§ **Provided passage**
____
Is it true? Let's first look at Mark's version of the "disturbance" in the temple:
11:15-16 YLT "And they come to Jerusalem, and Jesus having gone into the temple, began to cast forth those selling and buying in the temple, and the tables of the money-changers and the seats of those selling the doves, he overthrew,
and he did not suffer that any might bear a vessel through the temple,"
a) Mark's gospel is the first one written and the least elaborated.
b) Only gJohn (generally thought the most dubious of all gospels) has Jesus clearing the temple area (with a whip that he made himself from cords on the spot!).
Where does it say Jesus cleared the temple square in gMark? Nowhere.
And all the four statements are general, that is without any indication of how many merchants, buyers, money-changers, seats of sellers of doves and bearers of vessels were affected by Jesus' actions. It can be only a few, some, many, or all. But because the temple court(s) of the Gentiles were so large, few might be the right answer and there is nothing in gMark to indicate otherwise.
General statement?
Just like me saying "I visited the cities in/of Italy". Nobody would think I visited all the cities in/of that country. And even if I did sightseeing in a few of those, I still would not be lying.
Another example:
"When I was in Boston, I argued with the taxi drivers".
Again that statement does not indicate I did that with all the cabbies of this city, or even all the ones I came in contact with. But if I argued with a few of them, but above what a person (including myself) would normally do, that would be sufficient for me saying so.
____
§ **Data lines**
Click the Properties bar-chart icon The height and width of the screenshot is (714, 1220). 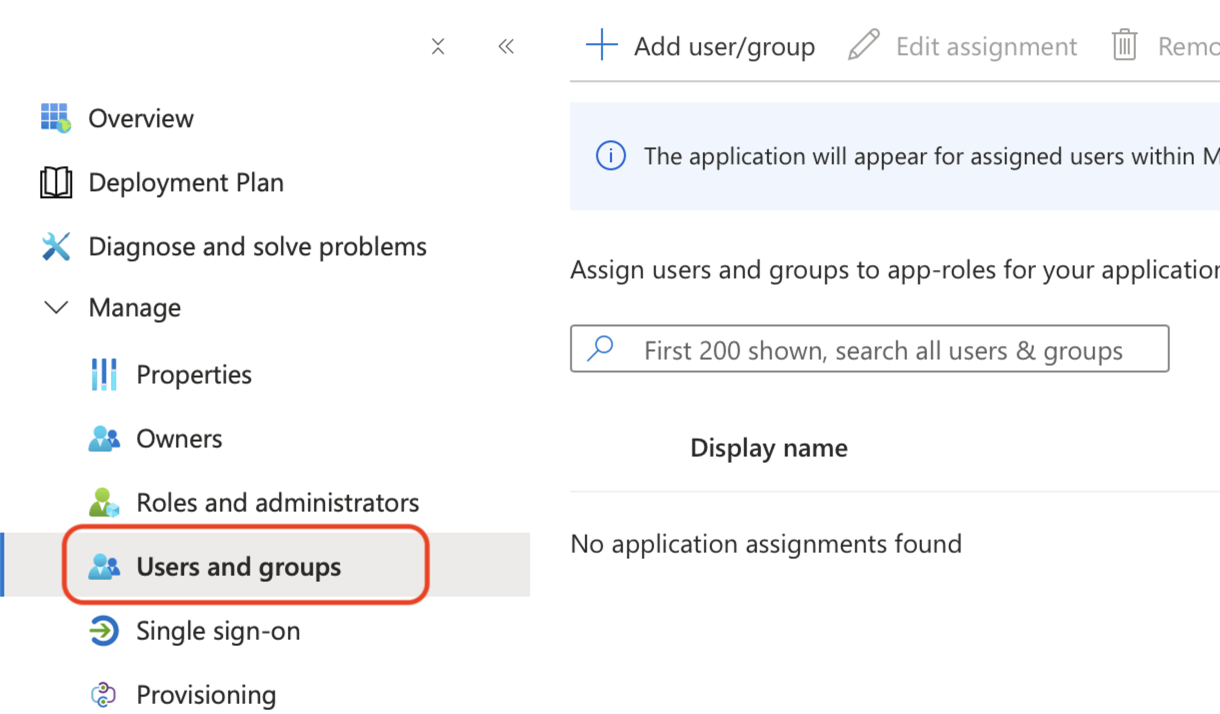104,374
____
§ **What you will do**
a: In the essay on Mark's temple account, which groups or things does the paragraph starting "And all the four statements are general" name as possibly affected by Jesus' actions?
b: Can you shorten the paragraph of the essay on Mark's temple account that begins "And all the four statements are general" while keeping its main facts?
c: Could you resume the essay on Mark's temple account from its last sentence?
The listing has nothing to do with the essay on Mark's temple account.

§ **Answers to the tasks**
a:
- Merchants
- Buyers
- Money-changers
- Seats of sellers of doves
- Bearers of vessels

b: Mark's four statements are general. They never say how many merchants, buyers, money-changers, dove-sellers' seats or vessel bearers Jesus affected, so the number could be a few, some, many or all. Because the temple court(s) of the Gentiles were so large, a few is likely the right answer, and nothing in Mark says otherwise.

c:
What about "an armed battalion on station"?
Where did Carrier get that?
The only place I can think of is from Josephus' Wars, II, XII, 1:

"... for when the multitude were come together to Jerusalem, to the feast of unleavened bread, and a Roman cohort stood over the cloisters of the temple, (for they always were armed, and kept guard at the festivals, to prevent any innovation which the multitude thus gathered together might make,) one of the soldiers pulled back his garment, and cowering down after an indecent manner, turned his breech to the Jews, and spoke such words as you might expect upon such a posture. At this the whole multitude had indignation, and made a clamor to Cumanus [48-52 CE], that he would punish the soldier; while the rasher part of the youth, and such as were naturally the most tumultuous, fell to fighting, and caught up stones, and threw them at the soldiers. Upon which Cumanus was afraid lest all the people should make an assault upon him, and sent to call for more armed men, who, when they came in great numbers into the cloisters, the Jews were in a very great consternation; and being beaten out of the temple, they ran into the city; ..."

- First, I notice that the mission of this cohort was to keep guard, most likely as a deterrent for troubles in the temple courts.
- Second, the cohort was on the roof of the cloister, not in the temple courts. The soldiers were not expected to jump (and most likely injure themselves or even die) from the roof to the ground.
- Third, that's certainly not what they did, despite the provocation.
- Fourth, the Romans used full force against the Jews and not chanced a lesser force against a mob.
Of course, Cumanus felt entitled to intervene inside the temple because the Jews there sent stones to his soldiers. In the case of Jesus, the disturbance was not directed against the Romans, and they had no reason to get involved, except, maybe, if requested by the chief priests.
But for a minor disturbance, these priests probably did not want the temple courts to become potentially a scene of carnage (and the Romans were likely to decline the request).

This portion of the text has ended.